A intensidade (concentração permanente em cima da bola/jogo) será sempre relativa, mas para os treinadores existem momentos do jogo em que esses "metros a mais" são indispensáveis, sobretudo quando deles depende o equilíbrio defensivo coletivo de toda a equipa (essencialmente no instante imediato à perda a bola).
É impossível dissociar este "pensamento master" da forma do FC Porto de Conceição jogar e correr (as duas coisas ao mesmo tempo) com e/ou sem bola (as duas coisas alternadamente). Defender... atacando a bola. Comer espaços em antecipação e invadi-los com a rapidez na profundidade.
O jogo na terra/relva revolta do Jamor exigia mais uma manifestação desse modelo. Do outro lado, uma equipa que cresceu numa plantação defensiva semeada desde inicio da época por Petit (ao ponto de fazer deste Belenenses "sem teto próprio", a atual terceira melhor defesa do campeonato). Assim, o jogo dificilmente fugiria às paisagens duma "batalha tática" com muitos duelos e bolas divididas.
2 Neste contexto, ver Felipe Anderson e Fábio Vieira no onze inicial portista tornava-se um supremo desafio a dois jogadores tidos como "competitivamente leves", de intensidade baixa na dimensão físico-tática do jogo. Cada qual vinha desde a sua faixa procurando zonas interiores junto à entrada da "caverna defensiva azul a 5". Cumpriam rigorosamente o posicionamento sem bola, os "metros agressivos de jogo" que lhes faltavam era a atacar, com bola. Mais do que invadir espaços, Fábio Vieira quer sobretudo... ter espaços. Quando passou a ter mais pausa-passe e menos corrida, começou a destrocar jogo mas esta não é a essência de movimentos para a equipa criar perigo.
Conceição manteve a fórmula Anderson-Fábio até aos limites temporais do jogo e meteu Corona-Luis Díaz, mais o "carro de assalto" Marega. Nessa altura, porém, a plantação de Petit já tinha criado raízes a defender junto à sua baliza. Os ataques de Corona e Díaz causavam até vertigens nessa luta conta o tempo e o muro azul. Até que, de repente, o tempo parou.

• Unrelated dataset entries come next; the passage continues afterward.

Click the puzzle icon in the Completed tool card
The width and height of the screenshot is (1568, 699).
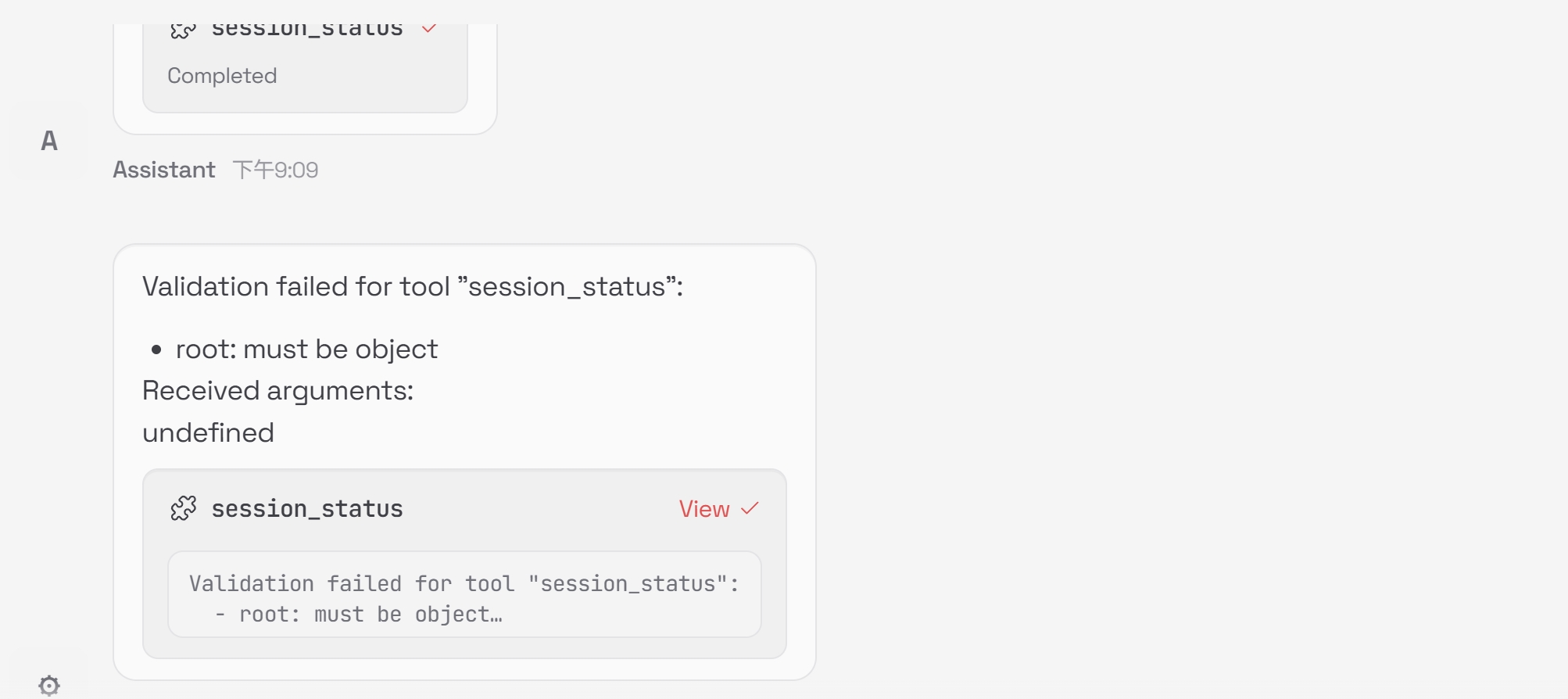point(183,30)
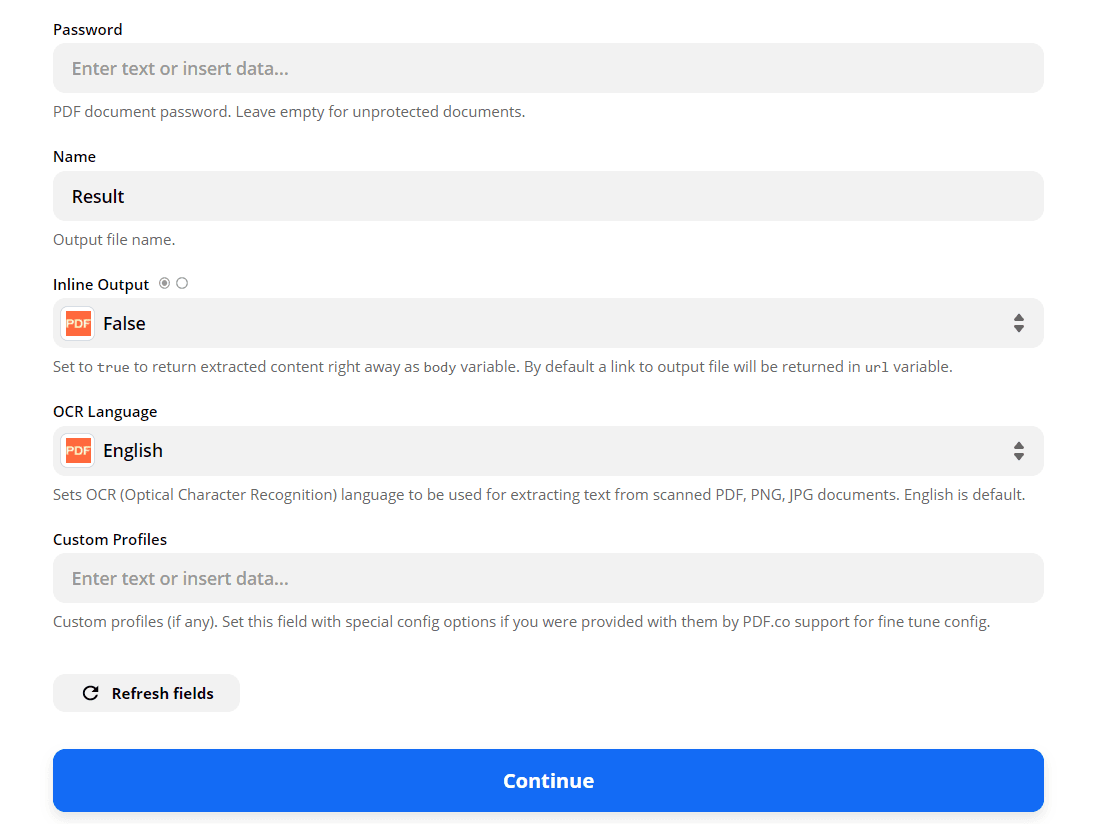Click the PDF.co icon beside "False"
Viewport: 1103px width, 824px height.
77,323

3 O jogo depois do incidente com Nanu pareceu disputado num vazio no tempo e no espaço. Foram longos minutos de suster a respiração. No vale do Jamor, ouvia-se até o bater dos corações. A cabeça dos jogadores portistas tinha voado para longe enquanto o corpo continuava em campo. Tentou ainda o golo mas era quase impossível sentir o jogo, a bola ou a pele. O empate estava traçado no destino. Um terrível e infinito arrepio final.
De Ryan Gauld a Marco, calcanhar e borracha
Há jogadores que desfazem num piscar de olhos o debate entre físico e talento. O que é, afinal, o futebolista. O maior perigo que existe é, nesse pestanejar, perder um rasgo de magia desse exemplar, tal a rapidez tecnicista com que ele executa. Penso nisso ao ver o "golo-Picasso" de Ryan Gauld ("duende escocês" de 1,68 m e 62 kg) rematando, na passada, com o calcanhar, e desviando a bola sorrateira para o poste mais distante de Marco, guarda-redes do Santa Clara (o mesmo que, com pouco mais de 1,80 m não teria, em tese, centímetros para estar numa baliza de "top", mas faria, depois, uma defesa de impulsão e reflexos como se fosse feito de borracha).

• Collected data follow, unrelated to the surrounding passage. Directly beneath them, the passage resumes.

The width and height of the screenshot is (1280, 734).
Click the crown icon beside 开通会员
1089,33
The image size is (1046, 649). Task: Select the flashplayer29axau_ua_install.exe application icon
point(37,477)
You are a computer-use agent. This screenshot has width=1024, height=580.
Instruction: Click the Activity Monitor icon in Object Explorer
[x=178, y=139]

Qualquer atributo muscular que falte a Gauld, ele irá suprir com a astúcia e a sabedoria imaginativa com que brinca com o jogo. Existem deficits que transcendem o ser humano que, atleticamente visto, está atrelado ao futebolista. Aqueles que de físico pouco estilizado mas que, por si, nos fazem ver um jogo à espera de os ver com a bola. O que seria o futebol (história e, continuo a sonhar, futuro) sem eles?